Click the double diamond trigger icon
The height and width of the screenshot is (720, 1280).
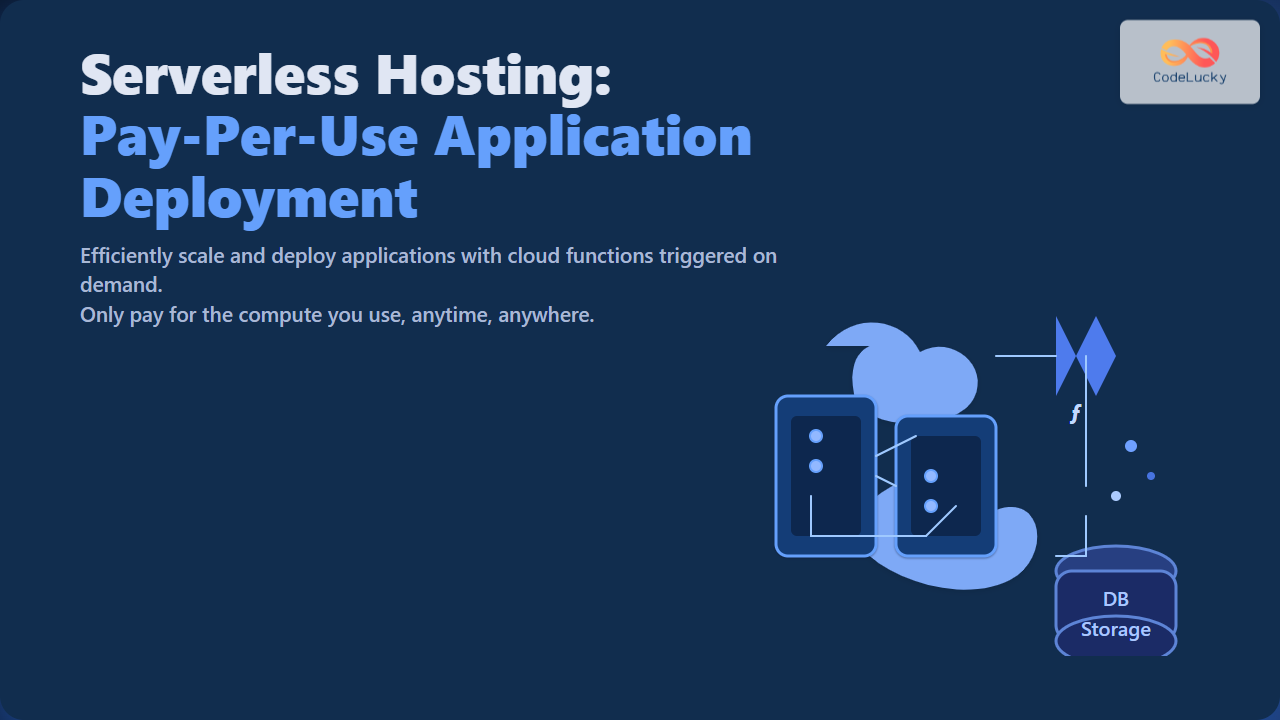click(x=1085, y=355)
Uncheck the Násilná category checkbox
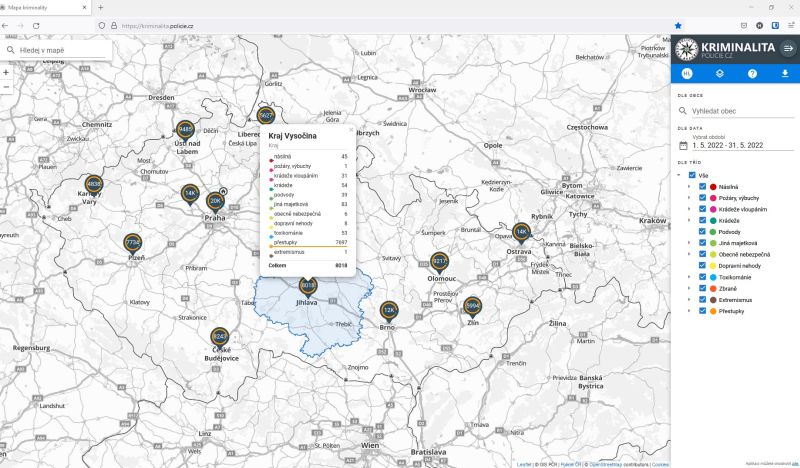The height and width of the screenshot is (468, 800). [x=703, y=186]
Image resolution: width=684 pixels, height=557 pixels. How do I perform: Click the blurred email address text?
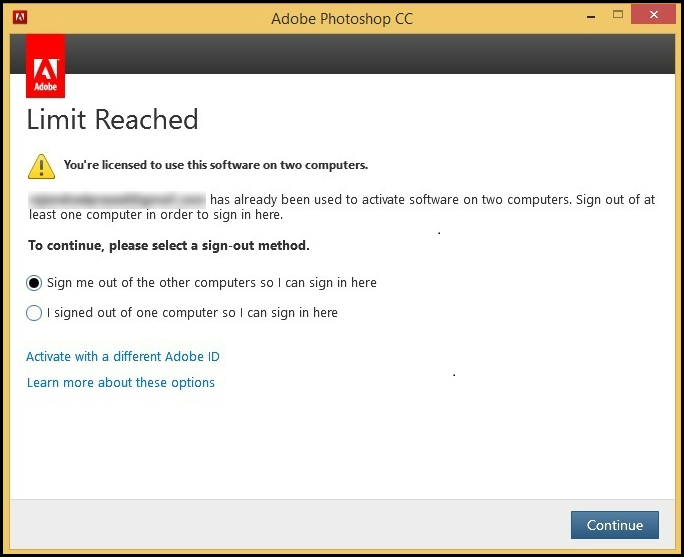tap(117, 199)
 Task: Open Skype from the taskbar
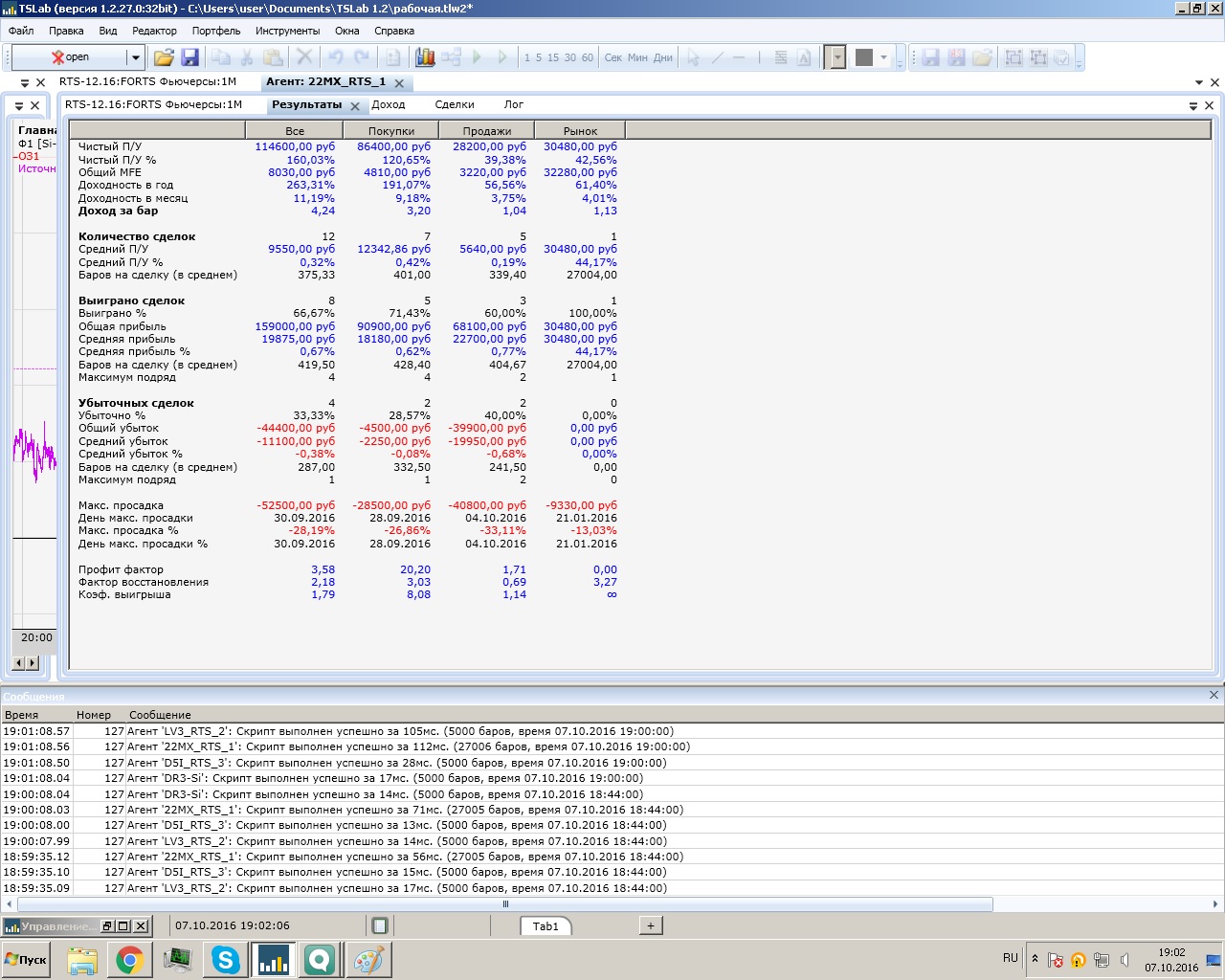226,960
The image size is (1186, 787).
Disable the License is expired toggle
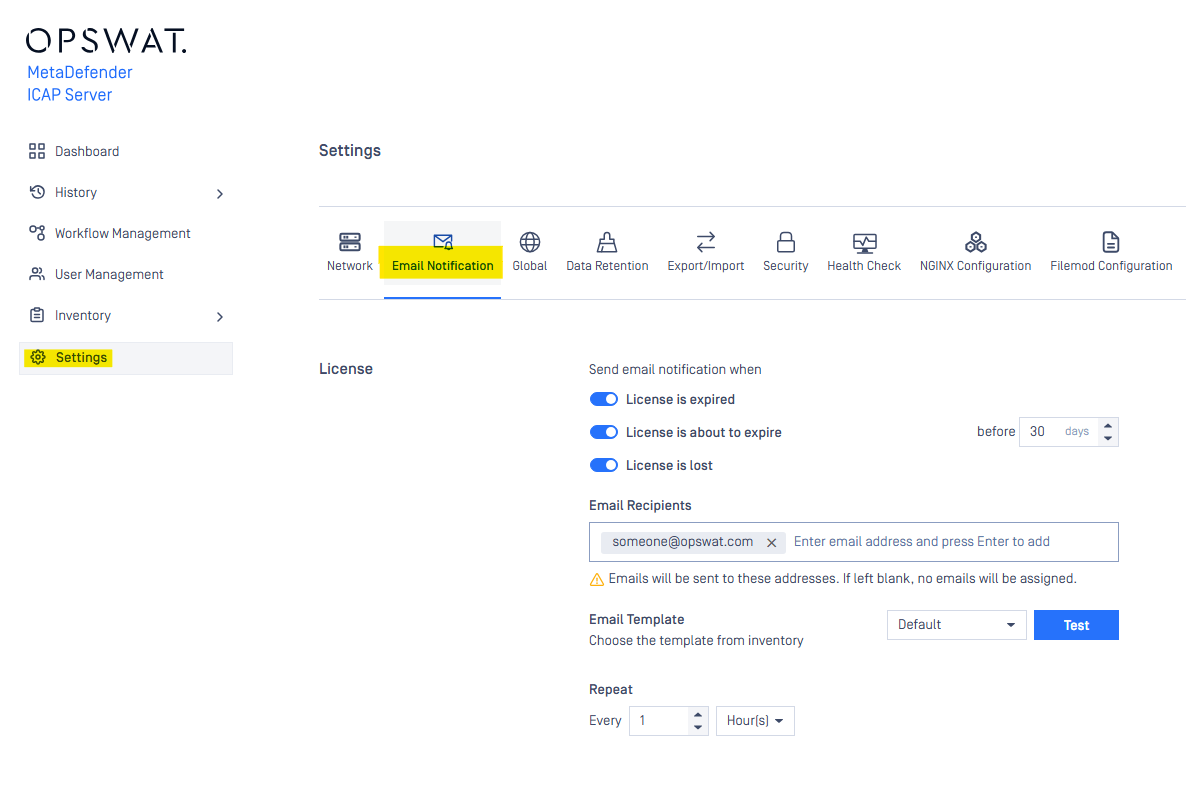(604, 399)
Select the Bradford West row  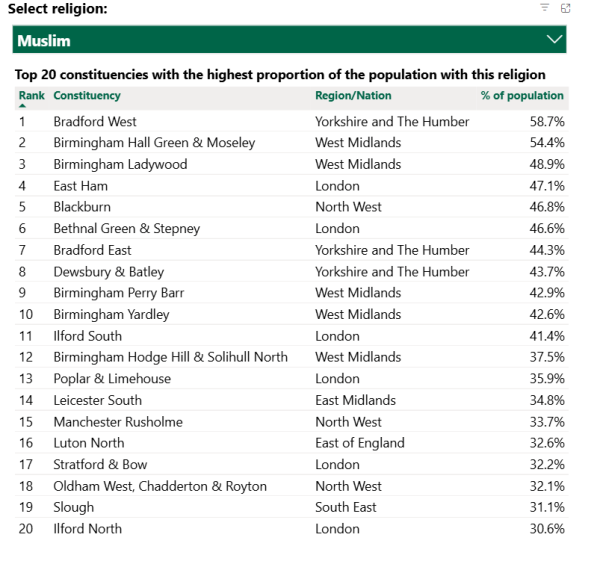292,122
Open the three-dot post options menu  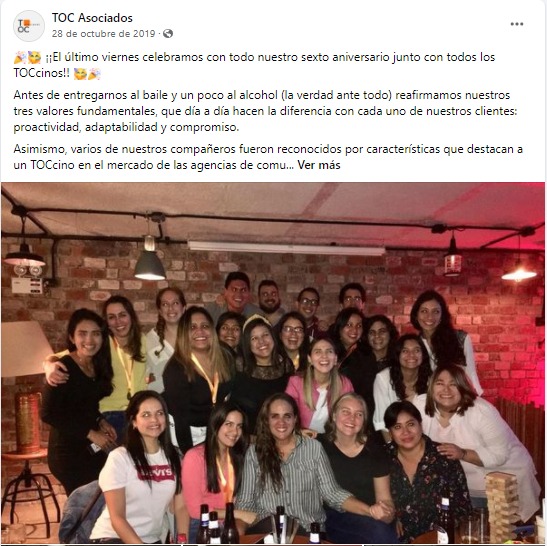[517, 24]
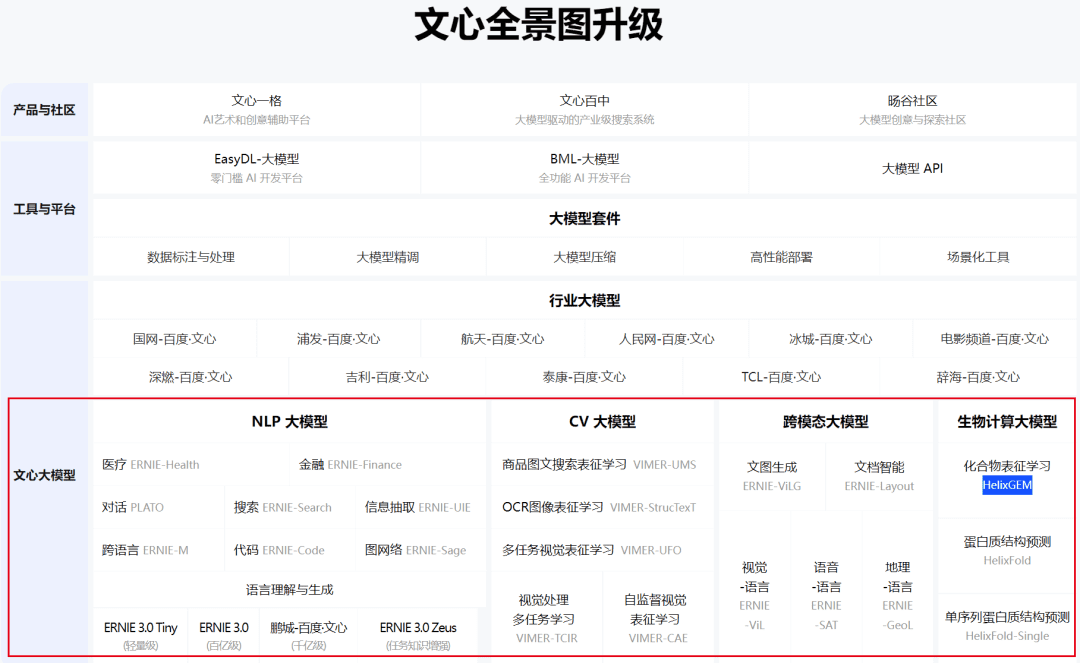Viewport: 1080px width, 663px height.
Task: Open the 国网-百度·文心 industry model
Action: pyautogui.click(x=174, y=339)
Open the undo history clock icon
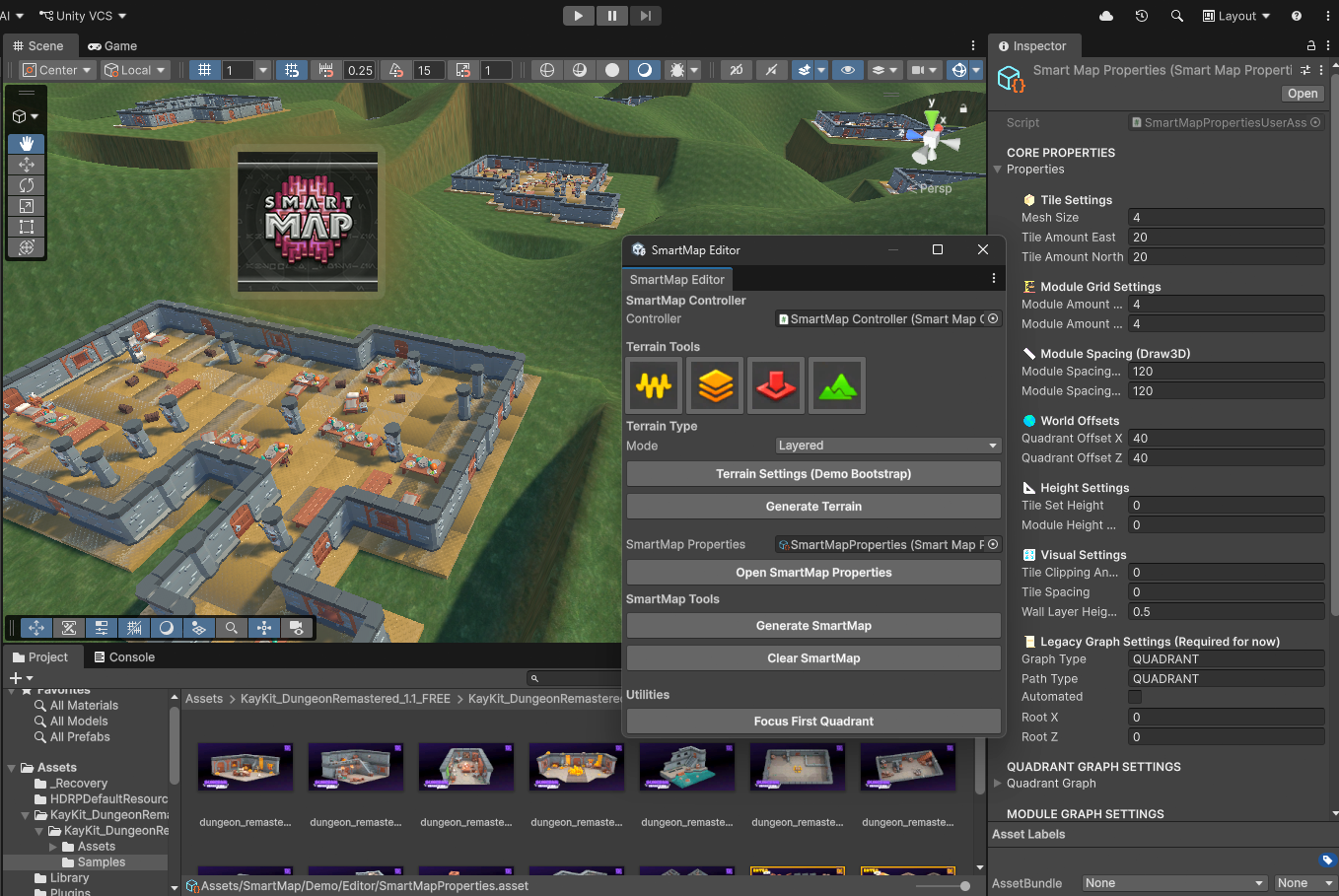The height and width of the screenshot is (896, 1339). 1141,16
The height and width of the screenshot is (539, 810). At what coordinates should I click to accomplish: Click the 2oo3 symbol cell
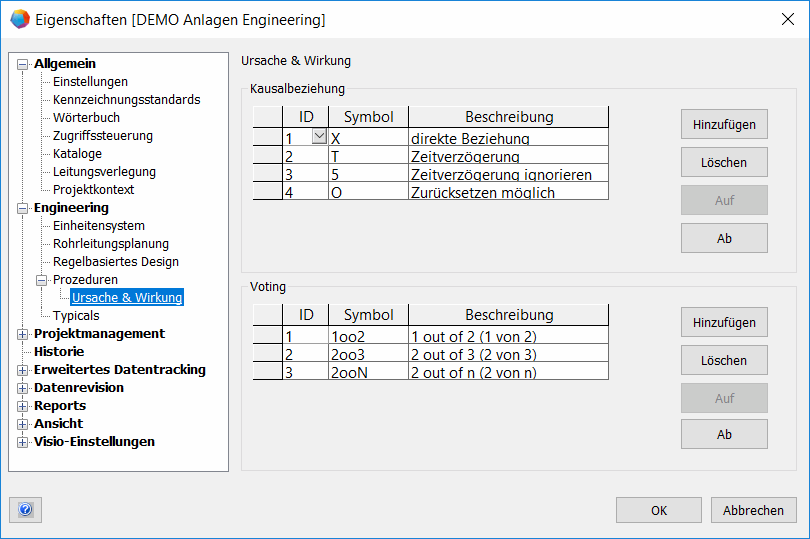click(367, 354)
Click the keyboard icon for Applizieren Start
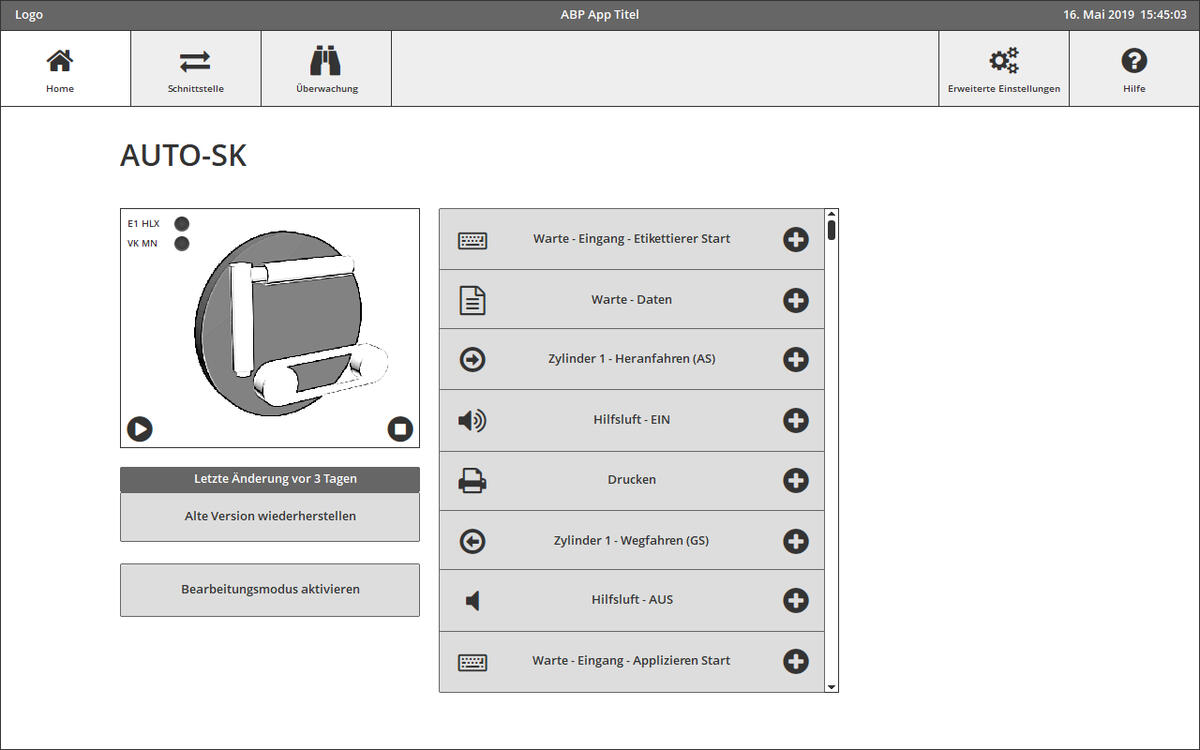The height and width of the screenshot is (750, 1200). 473,661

**WHAT IS NEEDED**.
Convert the records, starting at the line that contains "Open the undo history clock icon" and running through the end of the records (both ends included), into a two-column CSV with the headers text and answer. Give one row per record, put each field in quotation marks, turn line breaks into spaces, and leave out the pictures.

**COMPLETED EXERCISE**.
text,answer
"Open the undo history clock icon","The height and width of the screenshot is (896, 1339). 1141,16"
"The height and width of the screenshot is (539, 810). At what coordinates should I click to accomplish: Click the 2oo3 symbol cell","click(367, 354)"
"Click the keyboard icon for Applizieren Start","The height and width of the screenshot is (750, 1200). 473,661"